Rieko did not respond.
Masae continued, “This means that you suspect a threat, but do not feel that you can approach the Crab with your suspicions.”
Rieko shook her head. “We know of no threat other than what the Empire already faces.”
“Yet you are here. If you know of no specific threat then you monitor this area out of concern that its normal defenses are not sufficient. You feel that the Crab should not be trusted to.” Masae trailed off and then her eyebrows rose slightly. “I see. You feel the Crab have already failed to protect the Empire and cannot be trusted with the sole defense of the region, but you cannot voice those concerns. The Empress has absolved the Crab of any dishonor in their failure of duty, and to even mention it would be to go against her word. So you remain behind the cover of this charade.”
Rieko straightened her back. “Keeper-sama, I am prepared to state that this entire mission was conducted without the knowledge of my superiors in either my clan or among the Jade Magistrates. If there is any dishonor it is on me and me alone and I will request the privilege of seppuku if any of my betters express their displeasure over it.”
Masae looked at Rieko for a moment. She then looked at Mago, who remained an impassive observer, and then back at Rieko. “I did not come here to expose your ruse, Rieko-san. I came aboard your ship to judge your intentions and I have done so. I see your intentions as being both pure and noble. You seek only to protect. Whether that brings you into conflict with the Empress’ edict is for some other to decide. I make no such accusation.”
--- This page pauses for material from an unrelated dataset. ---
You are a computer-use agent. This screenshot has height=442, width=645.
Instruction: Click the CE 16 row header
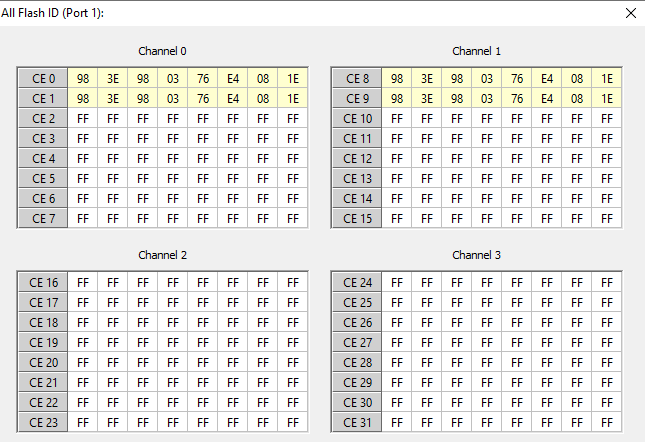43,283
Rieko bowed to Masae but said nothing.
“In fact, Rieko-san, I have a gift for you. Since receiving the honor and burden of being the Keeper of Air, I have been writing a work on the nature of Air and how this ever-pervasive element rules every aspect of our existence and being. I would like you to have it, Rieko-san. I feel that it would serve you well and you would put its teachings to good use, both here and when you return to the Jade Magistrates.”
Rieko bowed deeply. “I am greatly honored, Keeper-sama. I am certain I will learn much from your experience and knowledge.”
Masae returned the bow. “I feel that the Empire has many lessons to learn and a very short time to learn them. I have to hope that the final lessons will not be at our expense.”